===== DATASET CONTENT =====

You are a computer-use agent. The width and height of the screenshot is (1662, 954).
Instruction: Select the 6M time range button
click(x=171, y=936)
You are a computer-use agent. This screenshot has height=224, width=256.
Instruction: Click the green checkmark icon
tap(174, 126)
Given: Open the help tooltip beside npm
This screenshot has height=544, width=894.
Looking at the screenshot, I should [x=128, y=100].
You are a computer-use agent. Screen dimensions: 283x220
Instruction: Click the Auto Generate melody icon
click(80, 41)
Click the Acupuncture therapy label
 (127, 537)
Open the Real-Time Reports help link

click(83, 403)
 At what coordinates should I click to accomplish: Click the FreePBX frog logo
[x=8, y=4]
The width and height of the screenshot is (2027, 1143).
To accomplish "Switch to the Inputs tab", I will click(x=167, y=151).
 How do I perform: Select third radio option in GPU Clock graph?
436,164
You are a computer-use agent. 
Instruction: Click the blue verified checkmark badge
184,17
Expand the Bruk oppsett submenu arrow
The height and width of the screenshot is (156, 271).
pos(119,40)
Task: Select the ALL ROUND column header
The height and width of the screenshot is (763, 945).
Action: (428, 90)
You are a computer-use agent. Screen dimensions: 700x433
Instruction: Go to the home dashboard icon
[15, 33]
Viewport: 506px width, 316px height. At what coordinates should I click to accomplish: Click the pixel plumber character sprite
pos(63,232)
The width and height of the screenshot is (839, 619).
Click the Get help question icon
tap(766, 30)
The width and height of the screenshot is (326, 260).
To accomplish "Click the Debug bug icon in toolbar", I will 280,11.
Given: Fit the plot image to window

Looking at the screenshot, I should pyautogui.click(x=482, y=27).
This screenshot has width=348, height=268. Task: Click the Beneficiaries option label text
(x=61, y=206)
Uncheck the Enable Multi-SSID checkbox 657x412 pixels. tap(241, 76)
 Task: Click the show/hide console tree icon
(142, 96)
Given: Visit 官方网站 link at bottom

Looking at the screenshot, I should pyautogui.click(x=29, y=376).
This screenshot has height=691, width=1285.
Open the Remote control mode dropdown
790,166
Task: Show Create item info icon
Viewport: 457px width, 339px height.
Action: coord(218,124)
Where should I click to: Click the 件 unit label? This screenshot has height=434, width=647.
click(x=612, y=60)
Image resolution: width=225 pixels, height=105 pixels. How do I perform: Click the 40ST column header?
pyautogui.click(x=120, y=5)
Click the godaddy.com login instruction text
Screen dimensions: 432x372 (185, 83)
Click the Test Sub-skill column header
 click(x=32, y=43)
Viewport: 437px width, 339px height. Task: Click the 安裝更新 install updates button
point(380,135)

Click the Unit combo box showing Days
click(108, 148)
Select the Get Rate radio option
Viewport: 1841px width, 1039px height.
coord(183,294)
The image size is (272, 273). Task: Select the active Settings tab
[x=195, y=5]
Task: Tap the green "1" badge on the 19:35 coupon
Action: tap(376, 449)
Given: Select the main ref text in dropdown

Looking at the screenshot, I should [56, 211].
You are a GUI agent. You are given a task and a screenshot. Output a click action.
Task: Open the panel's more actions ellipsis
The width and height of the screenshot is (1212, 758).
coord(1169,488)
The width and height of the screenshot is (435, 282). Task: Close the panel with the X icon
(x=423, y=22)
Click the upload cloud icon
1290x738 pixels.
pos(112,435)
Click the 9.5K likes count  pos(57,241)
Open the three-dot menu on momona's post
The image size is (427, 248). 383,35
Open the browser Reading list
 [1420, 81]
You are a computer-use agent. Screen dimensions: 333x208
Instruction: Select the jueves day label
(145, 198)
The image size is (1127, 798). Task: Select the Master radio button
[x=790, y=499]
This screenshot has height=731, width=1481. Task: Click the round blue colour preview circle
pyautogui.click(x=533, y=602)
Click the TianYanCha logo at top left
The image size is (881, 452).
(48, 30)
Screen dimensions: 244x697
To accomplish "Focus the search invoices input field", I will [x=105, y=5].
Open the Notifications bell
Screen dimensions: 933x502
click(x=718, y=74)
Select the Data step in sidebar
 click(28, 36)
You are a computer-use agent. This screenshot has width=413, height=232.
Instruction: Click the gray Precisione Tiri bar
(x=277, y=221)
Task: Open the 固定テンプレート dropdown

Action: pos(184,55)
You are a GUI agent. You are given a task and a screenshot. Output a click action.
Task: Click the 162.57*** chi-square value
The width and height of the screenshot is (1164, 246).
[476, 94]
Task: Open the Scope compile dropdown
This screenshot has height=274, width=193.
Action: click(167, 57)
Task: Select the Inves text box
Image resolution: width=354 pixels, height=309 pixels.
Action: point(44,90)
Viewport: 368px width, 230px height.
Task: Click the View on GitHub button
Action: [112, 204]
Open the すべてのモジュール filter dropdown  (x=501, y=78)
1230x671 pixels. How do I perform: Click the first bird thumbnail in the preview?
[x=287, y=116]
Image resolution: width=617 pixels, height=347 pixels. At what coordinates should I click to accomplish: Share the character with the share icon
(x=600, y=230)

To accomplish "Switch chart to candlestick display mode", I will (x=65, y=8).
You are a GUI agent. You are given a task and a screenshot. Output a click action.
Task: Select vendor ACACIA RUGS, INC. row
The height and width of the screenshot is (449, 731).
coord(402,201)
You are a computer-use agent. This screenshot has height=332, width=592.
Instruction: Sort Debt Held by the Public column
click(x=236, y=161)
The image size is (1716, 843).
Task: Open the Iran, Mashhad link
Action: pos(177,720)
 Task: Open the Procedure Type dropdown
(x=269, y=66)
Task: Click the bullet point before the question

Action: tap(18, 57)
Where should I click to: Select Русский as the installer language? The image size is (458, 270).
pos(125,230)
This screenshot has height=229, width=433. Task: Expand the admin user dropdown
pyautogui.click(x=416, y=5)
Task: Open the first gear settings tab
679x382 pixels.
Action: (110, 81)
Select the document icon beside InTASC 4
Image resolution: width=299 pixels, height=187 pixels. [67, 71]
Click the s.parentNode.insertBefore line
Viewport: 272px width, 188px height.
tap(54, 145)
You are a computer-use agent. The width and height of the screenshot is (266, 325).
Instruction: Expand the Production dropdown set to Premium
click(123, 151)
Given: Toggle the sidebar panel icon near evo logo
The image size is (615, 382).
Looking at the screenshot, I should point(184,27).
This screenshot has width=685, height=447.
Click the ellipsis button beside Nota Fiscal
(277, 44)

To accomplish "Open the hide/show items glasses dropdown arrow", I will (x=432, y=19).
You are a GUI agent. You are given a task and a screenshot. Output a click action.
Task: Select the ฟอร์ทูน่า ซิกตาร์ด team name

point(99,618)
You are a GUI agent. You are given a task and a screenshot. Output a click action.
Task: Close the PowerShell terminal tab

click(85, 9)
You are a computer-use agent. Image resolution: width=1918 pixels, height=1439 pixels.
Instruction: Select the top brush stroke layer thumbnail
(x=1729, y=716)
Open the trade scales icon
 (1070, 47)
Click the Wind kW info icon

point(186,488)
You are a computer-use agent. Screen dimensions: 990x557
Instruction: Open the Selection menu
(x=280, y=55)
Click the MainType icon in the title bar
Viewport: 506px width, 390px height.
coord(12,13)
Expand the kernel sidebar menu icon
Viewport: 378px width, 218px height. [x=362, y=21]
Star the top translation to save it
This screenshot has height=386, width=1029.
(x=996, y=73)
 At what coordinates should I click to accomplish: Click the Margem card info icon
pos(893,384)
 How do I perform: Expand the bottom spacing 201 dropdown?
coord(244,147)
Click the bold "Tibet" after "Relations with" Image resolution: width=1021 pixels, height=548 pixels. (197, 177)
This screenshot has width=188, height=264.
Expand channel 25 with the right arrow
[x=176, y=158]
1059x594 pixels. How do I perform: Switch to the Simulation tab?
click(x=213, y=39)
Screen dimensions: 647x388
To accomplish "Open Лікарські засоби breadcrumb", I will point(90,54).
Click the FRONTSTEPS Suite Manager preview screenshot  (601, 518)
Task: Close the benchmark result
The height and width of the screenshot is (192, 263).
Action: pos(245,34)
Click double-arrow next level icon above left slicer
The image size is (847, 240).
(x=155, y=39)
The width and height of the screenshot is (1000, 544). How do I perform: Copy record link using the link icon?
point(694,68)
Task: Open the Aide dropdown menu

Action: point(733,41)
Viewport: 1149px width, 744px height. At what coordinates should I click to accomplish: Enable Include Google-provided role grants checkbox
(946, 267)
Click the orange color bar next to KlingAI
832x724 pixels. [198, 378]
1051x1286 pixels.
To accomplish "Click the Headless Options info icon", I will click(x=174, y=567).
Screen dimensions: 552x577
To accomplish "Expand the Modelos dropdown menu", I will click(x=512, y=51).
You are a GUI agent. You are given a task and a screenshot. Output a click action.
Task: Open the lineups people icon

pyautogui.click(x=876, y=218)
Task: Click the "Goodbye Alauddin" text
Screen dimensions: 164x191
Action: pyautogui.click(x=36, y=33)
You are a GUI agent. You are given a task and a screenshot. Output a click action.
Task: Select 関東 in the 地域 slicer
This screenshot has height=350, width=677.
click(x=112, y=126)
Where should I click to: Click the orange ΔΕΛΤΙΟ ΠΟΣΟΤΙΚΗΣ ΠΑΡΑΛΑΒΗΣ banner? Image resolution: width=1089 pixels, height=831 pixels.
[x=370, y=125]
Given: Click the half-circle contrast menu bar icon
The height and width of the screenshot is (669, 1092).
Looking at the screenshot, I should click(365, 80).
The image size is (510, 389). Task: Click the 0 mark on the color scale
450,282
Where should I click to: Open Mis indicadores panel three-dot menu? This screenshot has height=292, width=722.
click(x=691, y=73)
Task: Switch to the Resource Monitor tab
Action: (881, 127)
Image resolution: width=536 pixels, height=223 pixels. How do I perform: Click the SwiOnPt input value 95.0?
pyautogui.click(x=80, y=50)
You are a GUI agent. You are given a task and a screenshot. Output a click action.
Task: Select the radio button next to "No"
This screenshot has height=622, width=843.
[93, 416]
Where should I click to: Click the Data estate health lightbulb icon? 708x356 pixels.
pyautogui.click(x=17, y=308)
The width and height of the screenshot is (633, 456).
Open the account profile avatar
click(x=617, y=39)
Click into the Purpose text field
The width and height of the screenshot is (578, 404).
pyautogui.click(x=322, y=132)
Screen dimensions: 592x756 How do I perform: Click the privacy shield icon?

=====

### THE TASK
Reproduce verbatim every line of the items above, starting at the line containing "Task: Select the Inves text box" and continuing down through the line containing "Open the すべてのモジュール", both included.

### RESPONSE TO THE TASK
Task: Select the Inves text box
Image resolution: width=354 pixels, height=309 pixels.
Action: point(44,90)
Viewport: 368px width, 230px height.
Task: Click the View on GitHub button
Action: [112, 204]
Open the すべてのモジュール filter dropdown  (x=501, y=78)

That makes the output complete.